Nicolas

Nicolas is like any other little 8 year old boy.  He can’t sit still and wants to take advantage every day of this amazing chance that has been offered to him.  He’s a bright and curious child who asks endless questions.  Naturally serious, he is often tempted to follow Father Christmas when he gets carried away.  He ends up doing this during the moments when he forgets the huge responsibility that his future career implies.  Santa regularly seeks to loosen up his young apprentice.  First of all, because he feels that life should not be taken so seriously, and secondly because life is so much more fun when you have someone to share it with, and finally because, with an accomplice, he’ll be able to clear his name more easily with Miss Moneypenny.
 

Nicolas has no memory of his parents. They disappeared when he was still a baby.  The only memory he has of them is a photo preciously kept in a metal box under his bed.  His life in the orphanage was far from the world of Charles Dickens.  The children were well treated and despite sad little moments, understandable in the circumstances, overall, Nicolas was happy there.  He always had the feeling that something amazing would happen to him one day but was far from realising his real destiny!  Nicolas’ life totally changed the night of his 8th birthday when Humphrey, the elf, came into his dormitory.   

Our hero has fifteen years in front of him to learn the trade and become, one day, the new Father Christmas.  His days are spent in the office (filing and receiving letters), the factory (helping the elves, quality control for the toys) or in the training room (huge chimney, flight simulator for the sledge).  But in order to improve his general knowledge and in the same way that children who work in cinema or theatre go to school in the morning and work in the afternoon, Nicolas is enrolled in the little Eskimo school on the ice-bank.  In some ways, he’s the “new boy” in the class, the one who arrives in the middle of the school year.  The teacher helps him to integrate as best she can but the cultural differences and the gap between Nicolas and his environment sometimes create confusion and misunderstanding.  Having said that, Nicolas can always count on his friends Nic-Nac and Tim-Tim, fellow students, to teach him the traps, tricks and surprises of this country of ice and snow.  In exchange, he sometimes drags them along on  his night-time adventures to the other end of the world, showing them that a world without ice exists.
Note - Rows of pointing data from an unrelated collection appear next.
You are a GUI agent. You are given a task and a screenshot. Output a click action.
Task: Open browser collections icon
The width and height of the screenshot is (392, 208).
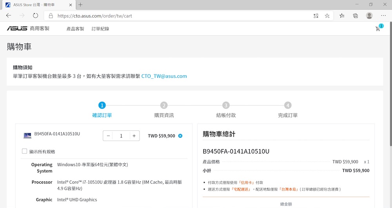[356, 16]

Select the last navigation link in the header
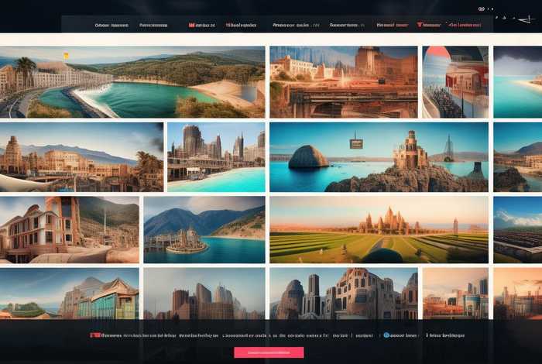click(x=460, y=25)
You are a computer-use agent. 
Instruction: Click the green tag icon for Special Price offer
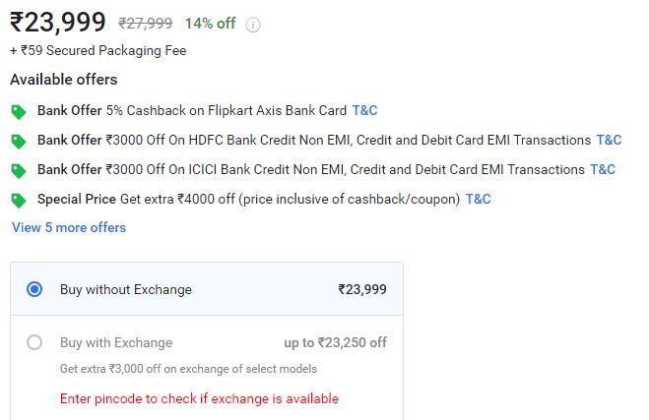(18, 201)

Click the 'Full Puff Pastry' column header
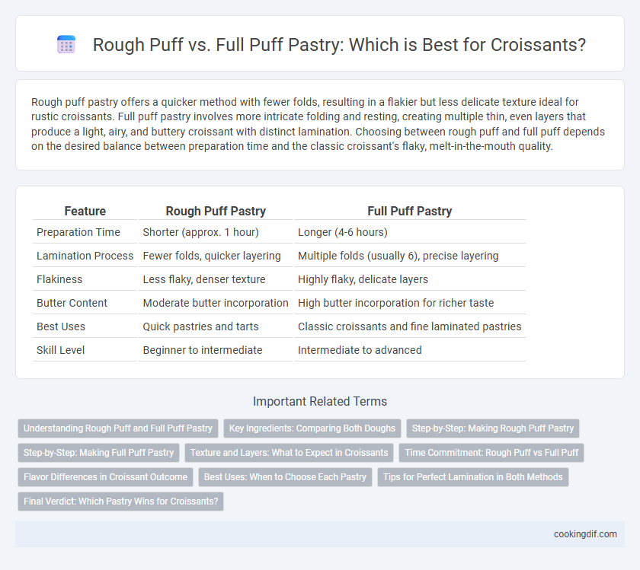pos(409,211)
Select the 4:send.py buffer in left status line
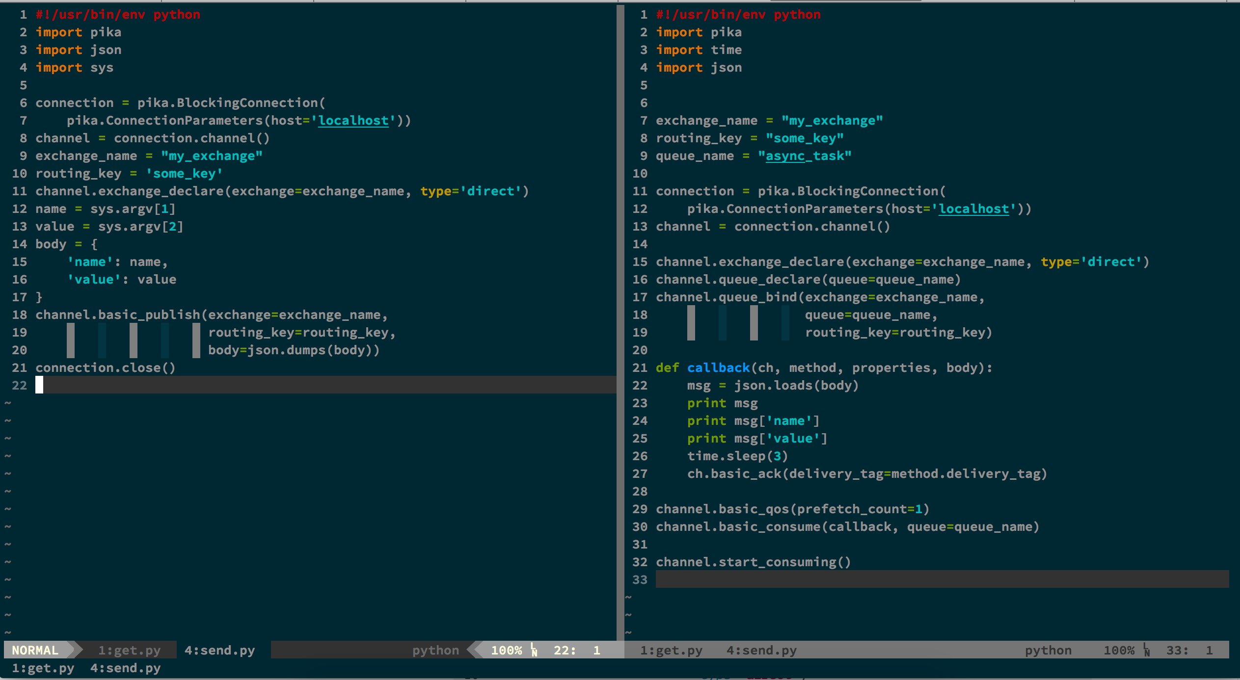 point(219,650)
Santa and Miss Moneypenny represent the family group that Nicolas, an orphan,  has always dreamed of, with a herd of elves for brothers.  Father Christmas is, for him,  a sort of fantasy uncle or grand-father figure who makes him laugh a lot. If Santa seems to act like a “big child” at times, it’s to make Nicolas laugh. However, if a difficult situation arises, the wise old man knows how to assume his responsibilities. In fact, on top of the customs and to do with Christmas, the main message that Father  Christmas wants to pass on to Nicolas is his own philosophy in life: you have to take things seriously but with lightly and good-humouredly.